El paro general de la CGT del 10 de abril de 2025 tuvo un fuerte impacto en la economía argentina, dejando una pérdida estimada de entre US$ 520 y US$ 544 millones. La medida de fuerza, que paralizó amplios sectores productivos y de servicios, fue una contundente expresión de rechazo a las políticas del Gobierno Nacional por parte de la central sindical, aunque también generó un amplio malestar en parte de la ciudadanía.
Un freno costoso a la actividad económica
Según estimaciones oficiales, el Gobierno calculó que el paro generó una pérdida cercana a los US$ 520 millones, tomando como base el Producto Bruto Interno (PBI) mensualizado y un nivel de adhesión considerado razonable. En tanto, un informe elaborado por la Universidad Argentina de la Empresa (UADE) elevó esa cifra hasta los US$ 544 millones, lo que representaría el 1,1% del PBI de abril o el 24,3% del valor que se habría producido en un día de actividad normal.
El impacto no fue homogéneo entre los distintos sectores. La industria manufacturera, uno de los motores de la economía nacional, se vio especialmente afectada, con una caída estimada en torno a los US$ 110 millones. Le siguió la construcción, que registró una pérdida de aproximadamente US$ 50 millones. Sin embargo, el sector más golpeado fue el de los servicios, incluyendo actividades clave como enseñanza, salud y servicios sociales, que sumaron un perjuicio total cercano a los US$ 277 millones.

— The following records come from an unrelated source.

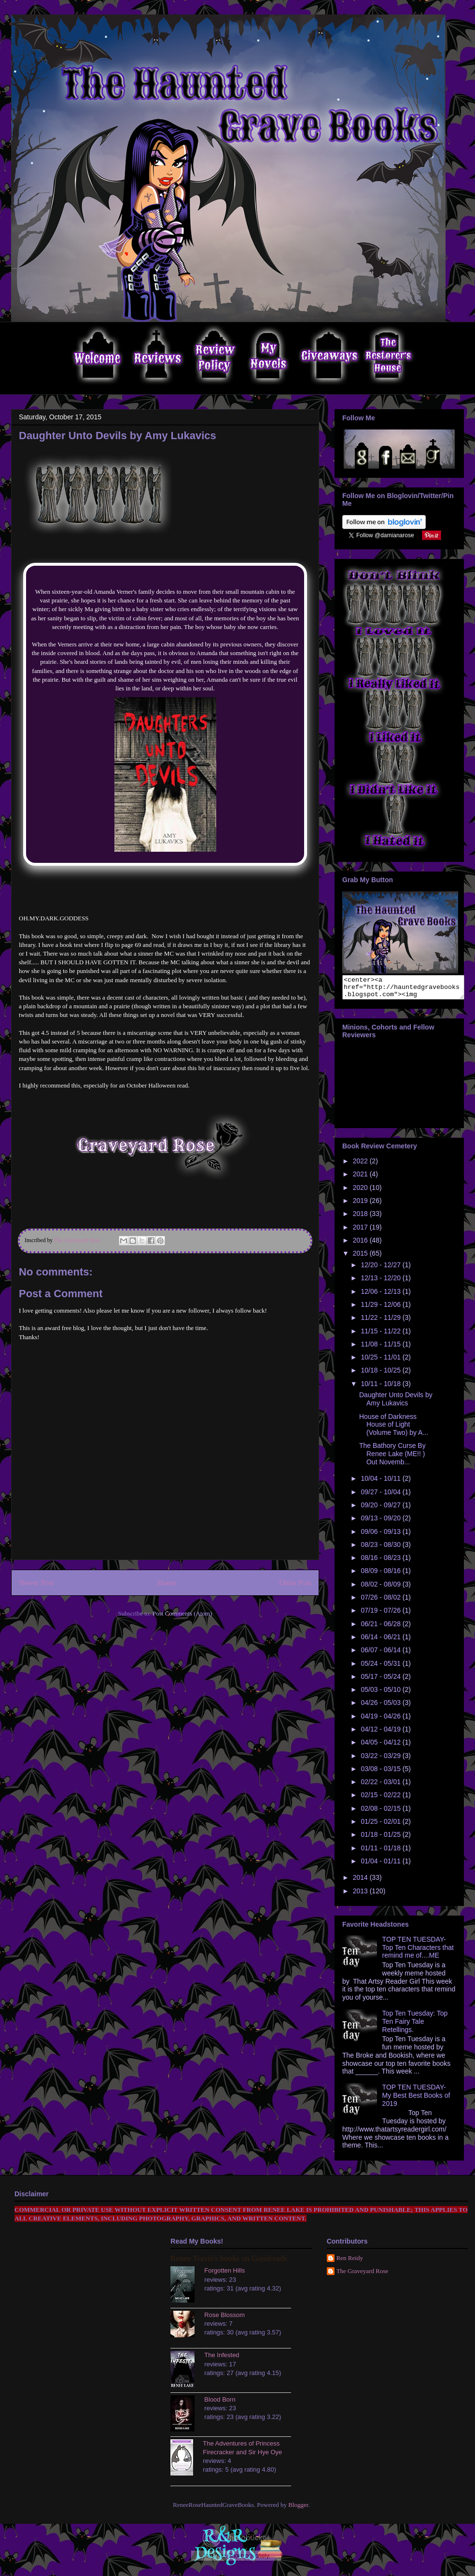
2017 (361, 1231)
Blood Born (219, 2403)
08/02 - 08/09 (381, 1588)
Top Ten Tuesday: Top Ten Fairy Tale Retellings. (415, 2026)
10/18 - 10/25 (381, 1374)
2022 (361, 1165)
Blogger (298, 2509)
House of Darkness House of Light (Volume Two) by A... (393, 1429)
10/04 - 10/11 (381, 1483)
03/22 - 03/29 (381, 1760)
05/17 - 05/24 (381, 1681)
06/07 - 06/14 (381, 1654)
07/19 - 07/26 (381, 1614)
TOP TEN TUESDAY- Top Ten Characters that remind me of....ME (418, 1952)
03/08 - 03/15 (381, 1773)
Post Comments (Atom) (182, 1613)
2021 (361, 1178)
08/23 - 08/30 (381, 1549)
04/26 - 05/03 (381, 1707)
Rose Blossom (224, 2319)
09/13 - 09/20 (381, 1522)
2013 (361, 1895)
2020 (361, 1192)
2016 (361, 1244)
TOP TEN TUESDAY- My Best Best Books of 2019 (416, 2100)
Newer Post (36, 1582)
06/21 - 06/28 (381, 1628)
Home (166, 1582)
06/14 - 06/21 (381, 1641)
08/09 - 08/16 (381, 1575)
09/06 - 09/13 (381, 1536)
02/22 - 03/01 (381, 1786)
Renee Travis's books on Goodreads (228, 2262)
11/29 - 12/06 (381, 1309)
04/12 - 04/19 (381, 1733)
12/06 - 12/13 (381, 1296)
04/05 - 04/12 (381, 1746)
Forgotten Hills (224, 2274)
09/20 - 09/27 (381, 1509)
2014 (361, 1882)
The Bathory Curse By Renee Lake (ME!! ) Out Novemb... (392, 1458)
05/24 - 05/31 (381, 1668)
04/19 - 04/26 (381, 1720)
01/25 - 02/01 (381, 1826)
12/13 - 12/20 (381, 1282)
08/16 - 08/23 (381, 1562)
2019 (361, 1205)
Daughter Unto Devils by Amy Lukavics (396, 1403)
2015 (361, 1257)
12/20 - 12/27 (381, 1269)
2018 (361, 1218)
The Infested (221, 2359)
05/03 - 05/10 (381, 1694)
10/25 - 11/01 (381, 1361)
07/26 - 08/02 (381, 1601)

Una ciudad paralizada y una ciudadanía dividida
El paro tuvo una adhesión significativa en todo el país, pero fue especialmente visible en la Ciudad de Buenos Aires y el Conurbano bonaerense, donde el transporte público estuvo completamente interrumpido. No circularon trenes, subtes ni colectivos, lo que impidió el traslado de millones de trabajadores y trabajadoras. Además, Aerolíneas Argentinas canceló todos sus vuelos programados, sumándose a la medida de fuerza.
Según estimaciones privadas, más de 6,5 millones de personas se vieron afectadas directamente por el paro. Comercios cerrados, calles desiertas y una fuerte presencia sindical en los puntos neurálgicos de la ciudad dieron forma a una postal que remitió a otras jornadas históricas de protesta.

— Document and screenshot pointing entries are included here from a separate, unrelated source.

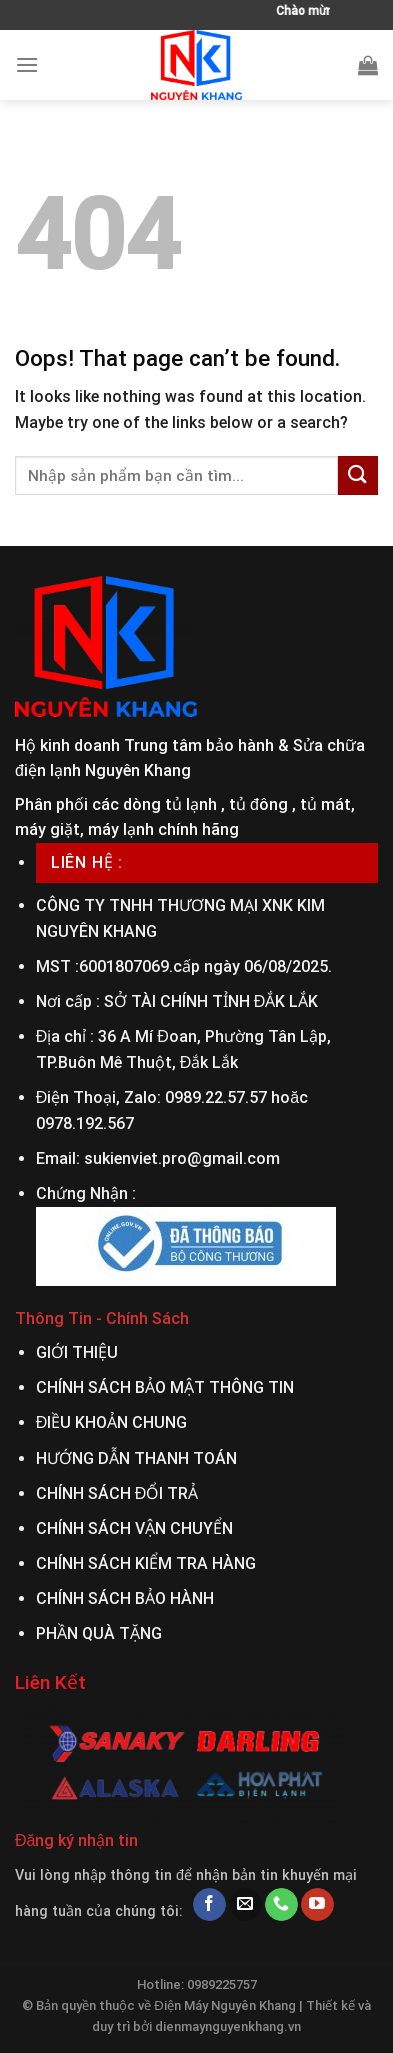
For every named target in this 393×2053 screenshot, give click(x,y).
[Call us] (281, 1905)
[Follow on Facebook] (209, 1905)
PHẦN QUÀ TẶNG (99, 1633)
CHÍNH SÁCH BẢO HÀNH (125, 1598)
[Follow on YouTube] (317, 1905)
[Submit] (358, 475)
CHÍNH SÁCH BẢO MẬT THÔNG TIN (165, 1387)
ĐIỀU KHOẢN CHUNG (112, 1422)
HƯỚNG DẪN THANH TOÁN (136, 1458)
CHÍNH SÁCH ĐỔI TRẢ (117, 1493)
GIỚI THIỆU (77, 1352)
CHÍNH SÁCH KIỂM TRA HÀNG (146, 1563)
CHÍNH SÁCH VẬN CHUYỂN (134, 1528)
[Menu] (27, 64)
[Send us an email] (245, 1905)
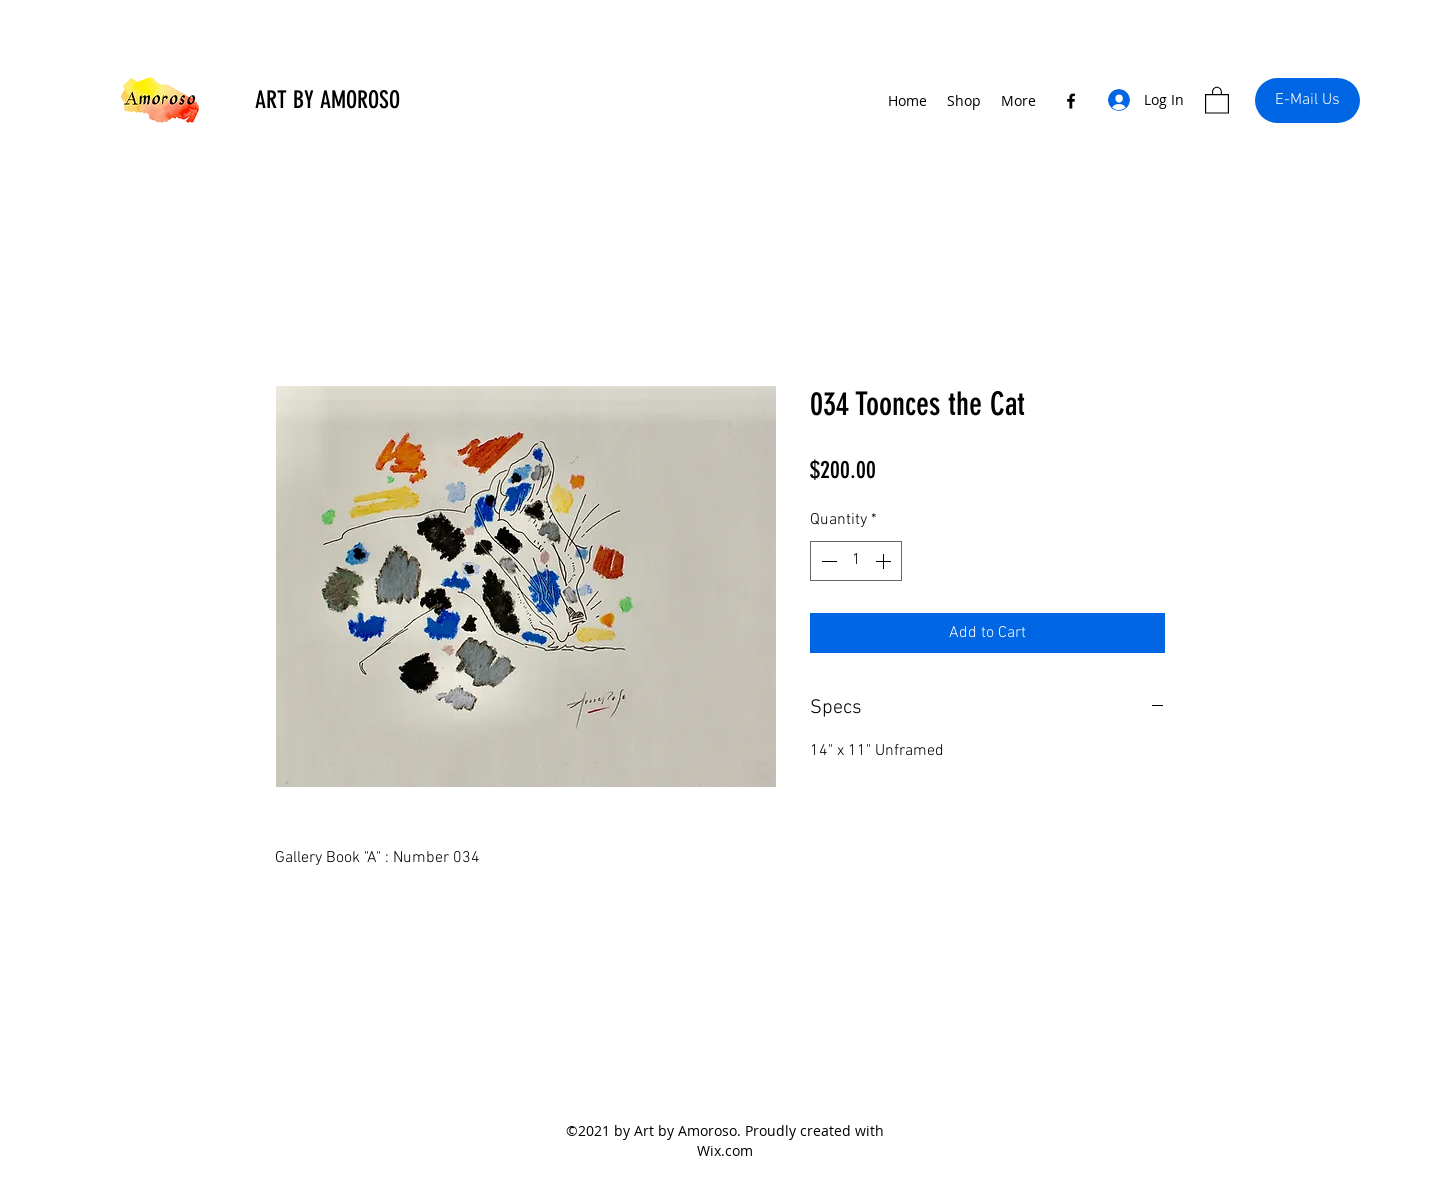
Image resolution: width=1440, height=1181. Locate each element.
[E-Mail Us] (1307, 100)
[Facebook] (1071, 101)
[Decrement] (827, 561)
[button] (1217, 99)
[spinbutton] (856, 561)
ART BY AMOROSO (327, 100)
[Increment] (885, 561)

Sin embargo, no todos celebraron la medida. En redes sociales y medios de comunicación, muchos ciudadanos expresaron su frustración. «Yo necesito trabajar, no me puedo dar el lujo de perder un día de ingreso», señaló Lucas R., repartidor de aplicaciones. Otros criticaron la falta de opciones: «Me dejaron varado, tuve que caminar horas para llegar a casa», dijo Ana G., empleada de limpieza. Este tipo de testimonios reflejan un sector de la población que, si bien comprende los motivos del paro, también siente que paga el costo de una disputa que no eligió.
Repercusiones y debates
Desde el Gobierno Nacional, las críticas no tardaron en llegar. Voceros oficiales calificaron la medida como «política e injustificada» y advirtieron sobre el daño económico que provoca frenar la actividad productiva. «En lugar de construir, este tipo de acciones solo profundizan la crisis», afirmó un funcionario del Ministerio de Economía.
Por su parte, la CGT defendió el paro como una respuesta necesaria ante el ajuste implementado por el Ejecutivo. «El pueblo trabajador está sufriendo, y este paro fue una forma de hacerlo visible. No vamos a quedarnos de brazos cruzados frente a la pérdida de derechos y el deterioro de las condiciones de vida», expresaron en un comunicado.
El debate continúa abierto. Mientras el Gobierno insiste en la necesidad de mantener el rumbo económico para estabilizar las cuentas públicas, los sindicatos aseguran que el ajuste recae sobre los sectores más vulnerables. En este contexto, el paro del 11 de abril se convierte en un hito dentro de la conflictividad social que atraviesa al país.
Un paro que marca la agenda
El paro general de abril no solo tuvo consecuencias económicas, sino también políticas. Con un nivel de adhesión alto y una visibilidad indiscutible, la medida posicionó nuevamente a la CGT como un actor central en la escena nacional. En medio de un clima de tensiones crecientes, el mensaje fue claro: los trabajadores no están dispuestos a ceder sin dar pelea.
Habrá que ver si el Gobierno toma nota de esta señal y modifica en algo su hoja de ruta, o si el conflicto se profundiza con nuevas medidas de fuerza en el horizonte. Lo que queda claro es que, más allá de las cifras, el paro del 10 de abril fue un síntoma de un país que sigue en busca de un rumbo compartido, con una sociedad cada vez más polarizada entre la necesidad de reclamar y la urgencia de sobrevivir día a día.